In fairness, Broten did lose his Saskatoon riding to the recent mayor—though to clarify, David Buckingham was until last year the mayor of Borden, a village 50 km away. (He had to cut his concession speech short to watch if he could close the gap on his final poll.)

Brad Wall speaks during the Saskatchewan Party electoral victory at Palliser Pavilion in Swift Current, Saskatchewan, on Monday, April 4, 2016. THE CANADIAN PRESS/Michael Bell

Brad Wall speaks during the Saskatchewan Party electoral victory at Palliser Pavilion in Swift Current, Saskatchewan, on Monday, April 4, 2016. THE CANADIAN PRESS/Michael Bell

Wall’s victory snaps a four-year string of defeats for conservative-branded parties in Ottawa and the provinces, going back to the final win in 2012 for the Alberta Tory domination era. The Saskatchewan Party ended that losing streak convincingly, its 63 per cent vote share just a hair shy of its own provincial record. So it would stand to reason that if right-leaning counterparts want to shade in other parts of Canada’s map, they should be taking copious notes on how Brad Wall has done it, and so resoundingly yet again.

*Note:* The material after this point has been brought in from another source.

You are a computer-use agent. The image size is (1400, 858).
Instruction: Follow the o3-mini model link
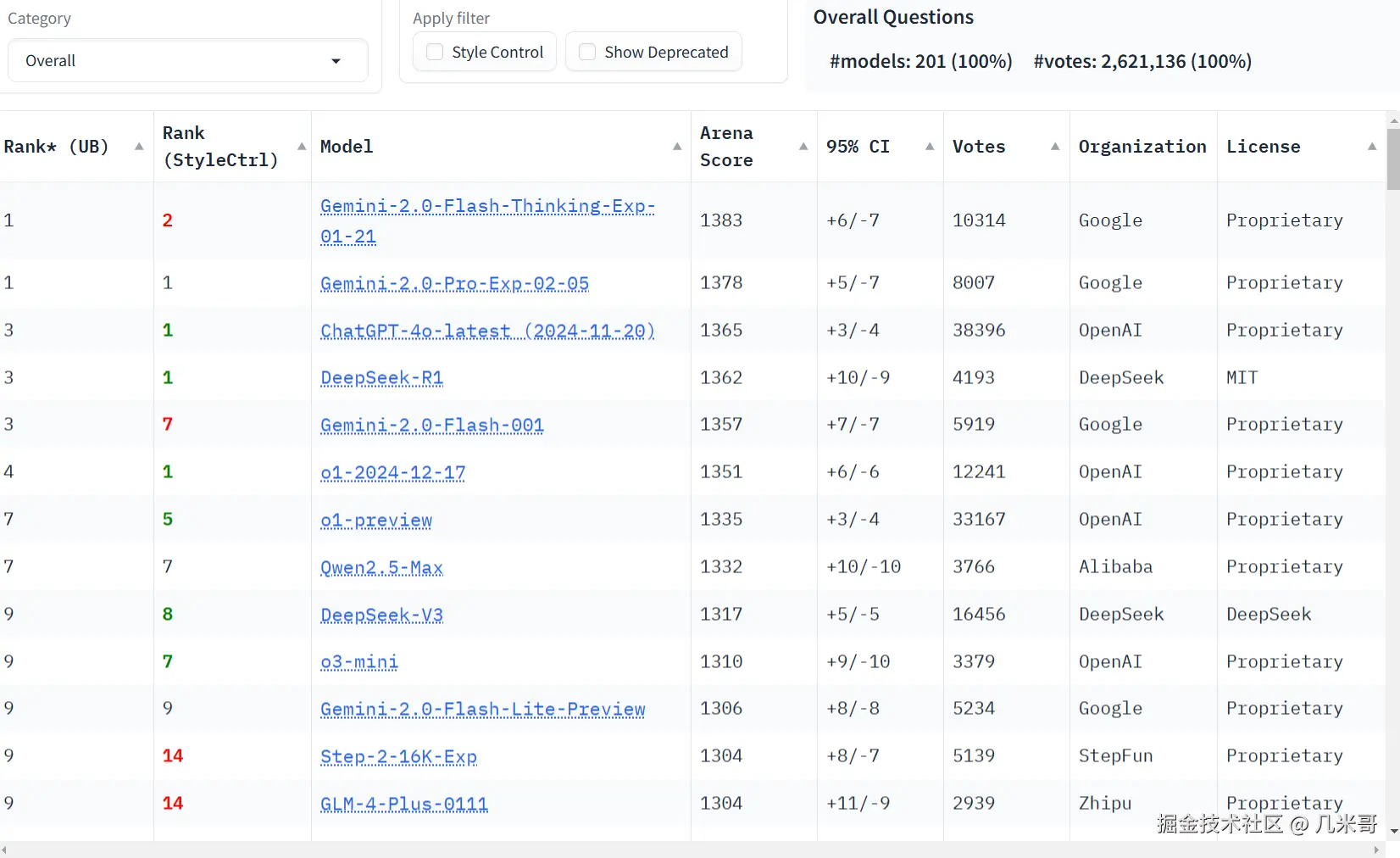[x=358, y=662]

For a guy who has every right to do what Klein did after winning his 2001 election — “Welcome to Ralph’s world,” the late, oft-spirited premier pronounced — Wall remains a notoriously humble and gracious political figure, choking up on Landslide Night when he thanked his wife and kids. The premier is undoubtedly in charge and all-powerful, but the public trust he instills and his folksy demeanour make a listener at least want to believe him when he said he never took a campaign day for granted (though, really, it would be hard to blame him if he did).

Related: Brad Wall, Alberta’s other premier

As much as the NDP tried to stoke fears of greater privatization of health care and Crown corporations under another Wall majority, Wall’s conduct and rhetoric has never allowed those lines to work. Even New Democrats in other provinces sometimes view the Saskatchewan premier as relatively centrist. Conservative leaders who give voters reason to fear their conservatism (see barbaric practices hotline, or pledging 100,000 layoffs in Ontario) don’t fare as well.

Of course, it helped that Wall has enjoyed a period of economic growth and a population surge. But even as those trends have vanished with the oil crash, his halo wouldn’t fade. That’s likely because the boosterish smile and message from Wall still has that 100-watt charge, and he still sounds like the economic development officer for Swift Current he once was. He reserved part of his victory speech for a message of low taxes and predictable regulatory regime to those “from outside Saskatchewan, who might be thinking tonight about where to make their next investment, where to create their next job or two. My message to those people through the media today is simply this: if you make that decision in Saskatchewan’s favour, here’s what you can expect…”

The win will only inflate hopes of those Conservatives who think stealing Wall’s winning recipe means stealing Wall into the federal leadership, something he’s rather flatly said he doesn’t want to do. After all, those close to him say he’d rather be an ambassador. For now, the question should instead turn to how he can weather a sluggish economy and the deficit budgets to come, the inevitable scandals that come as a government risks ripening, and how long he’s content to lead. If Wall stays for this entire term, he eclipses past Saskatchewan premiers Allan Blakeney, Roy Romanow and Grant Devine to become the second-longest-serving premier, behind only Tommy Douglas. That’s a lofty firmament to land in, and he’s so far gotten there so gosh-darn comfortably.